While we don’t have many great statistics on this industry specifically for the state of Indiana, we do know that 60% of Hoosier borrowers take a new loan the same day they pay off an old one - and by one month out, 82% have reborrowed. This is a cycle. And data from Florida – which is a decent proxy for Indiana because it's law is similar, even perhaps a little tighter than Indiana's in terms of how many loans a borrower can have at one time and when you can take a new one – shows that the bulk of the payday lending industry’s revenues are from people repeating these loans over and over and over. Again, I don’t think this was your intention, but it’s where we are.

It’s not just payday lending we’re worried about.
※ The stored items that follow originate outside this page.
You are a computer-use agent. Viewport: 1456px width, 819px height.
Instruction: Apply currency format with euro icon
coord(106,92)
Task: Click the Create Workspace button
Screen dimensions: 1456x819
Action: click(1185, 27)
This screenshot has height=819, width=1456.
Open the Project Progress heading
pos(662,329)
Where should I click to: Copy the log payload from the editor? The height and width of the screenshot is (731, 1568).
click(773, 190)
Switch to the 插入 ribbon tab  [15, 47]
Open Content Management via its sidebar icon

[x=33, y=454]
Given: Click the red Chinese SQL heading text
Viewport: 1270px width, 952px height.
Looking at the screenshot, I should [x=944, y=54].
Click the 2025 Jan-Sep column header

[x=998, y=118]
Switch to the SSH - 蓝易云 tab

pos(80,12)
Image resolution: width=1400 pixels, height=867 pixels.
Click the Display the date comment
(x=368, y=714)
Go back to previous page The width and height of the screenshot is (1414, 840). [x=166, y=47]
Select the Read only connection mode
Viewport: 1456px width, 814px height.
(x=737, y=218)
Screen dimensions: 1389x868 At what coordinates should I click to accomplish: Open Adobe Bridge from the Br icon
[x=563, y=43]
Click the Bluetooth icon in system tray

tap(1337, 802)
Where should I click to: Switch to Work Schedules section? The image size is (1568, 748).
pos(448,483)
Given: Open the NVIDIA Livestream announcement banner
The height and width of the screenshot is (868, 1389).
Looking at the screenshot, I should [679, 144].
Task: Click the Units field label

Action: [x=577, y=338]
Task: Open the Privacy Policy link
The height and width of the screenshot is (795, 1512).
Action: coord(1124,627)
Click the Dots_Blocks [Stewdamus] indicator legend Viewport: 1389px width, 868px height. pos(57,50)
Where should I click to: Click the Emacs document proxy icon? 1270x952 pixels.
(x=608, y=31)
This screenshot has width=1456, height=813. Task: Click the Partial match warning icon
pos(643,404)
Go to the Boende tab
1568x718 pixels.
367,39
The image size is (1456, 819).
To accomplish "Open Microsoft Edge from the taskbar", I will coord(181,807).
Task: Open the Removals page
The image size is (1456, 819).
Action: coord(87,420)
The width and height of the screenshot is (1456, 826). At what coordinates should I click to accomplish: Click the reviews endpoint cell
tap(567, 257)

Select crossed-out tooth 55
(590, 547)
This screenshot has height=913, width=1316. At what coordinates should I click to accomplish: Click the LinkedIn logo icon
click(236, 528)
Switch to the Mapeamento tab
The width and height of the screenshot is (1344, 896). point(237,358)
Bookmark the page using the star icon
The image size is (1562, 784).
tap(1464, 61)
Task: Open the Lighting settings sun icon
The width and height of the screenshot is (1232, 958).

High interest rates in general create a dysfunctional dynamic in which lenders can experience success even when many of their borrows default. Here, in this great publication from National Consumer Law Center, you can see an example of a $2600, 42-month loan at 96% - by 20 months, the borrower has paid $4331 in payments, so a decent return for the lender. Even if the borrower declared bankruptcy at this point, the lender has had a successful experience. From the same publication, you can that this lender was able to sustain higher and higher default rates as interest rates rose from 59 to 96% - at 96%, nearly half of borrowers defaulted.



We’re also worried about loan flipping. This is a different model where lenders may package up-front fees and precomputed interest, and then encourage borrowers to refinance over and over, driving up the effective cost of the loan in a way that’s not at all obvious or transparent.

We know that competition isn’t the cure for high-cost lending. Pew Charitable Trusts compared the rates offered by the same lenders in different states, finding that they charge different rates in different states, usually at the state rate cap. Here in Indiana, we have 263 payday loan stores, and yet competition hasn’t driven down prices. It's also worth noting that a handful of banks made similar products available about 5-10 years ago, and the same pattern emerged with significant overlap between people taking bank deposit advances and payday loans, and no evidence that these loans made a dent in payday volume.

So a number of states have capped rates. We’ve been encouraged by what they’ve found: 1. That payday lending isn’t missed, and 2. That former borrowers engage in options like handling the debt they have with creditors or turning to those other options first. We’ve heard doom and gloom stories about a lack of payday lending driving people to take out worse online loans, but the data just doesn’t bear that out. There’s not a significant difference in states with payday lending and without, and states that take strong enforcement action against illegal online lenders see even lower rates of online borrowing.

Finally, it's certainly worthwhile to engage in conversation about how to help more people move into banking relationships and to prime credit. But recall that payday lenders require borrowers to turn over access to their checking account. They are banked. And in fact, one of the reasons people become unbanked is a snowball of high-cost debt payments and overdraft fees that ultimately result in an account being closed.

The real challenge with respect to lending is how to create greater access to prime or high-quality credit. There are a lot of people thinking and writing about to do this, and I have yet to seen one of them recommend taking out loans with triple digit interest rates as a good strategy for building credit.  Rather, they recommend things like “Don’t open new loans or lines of credit” and “Pay off debt rather than move it around.” So in fact, some of the strategies we see people employ in states with strong rate caps ARE the strategies that help people build prime credit.

There’s a lot more we could talk about with respect to consumer credit, but strong, effective interest rate caps are really the central consumer protection. They are overwhelmingly supported by members of the coalition and by Hoosiers in general. As you consider reforms to the code, we urge you to implement strong rate caps to provide a marketplace that encourages responsible lending and borrowing.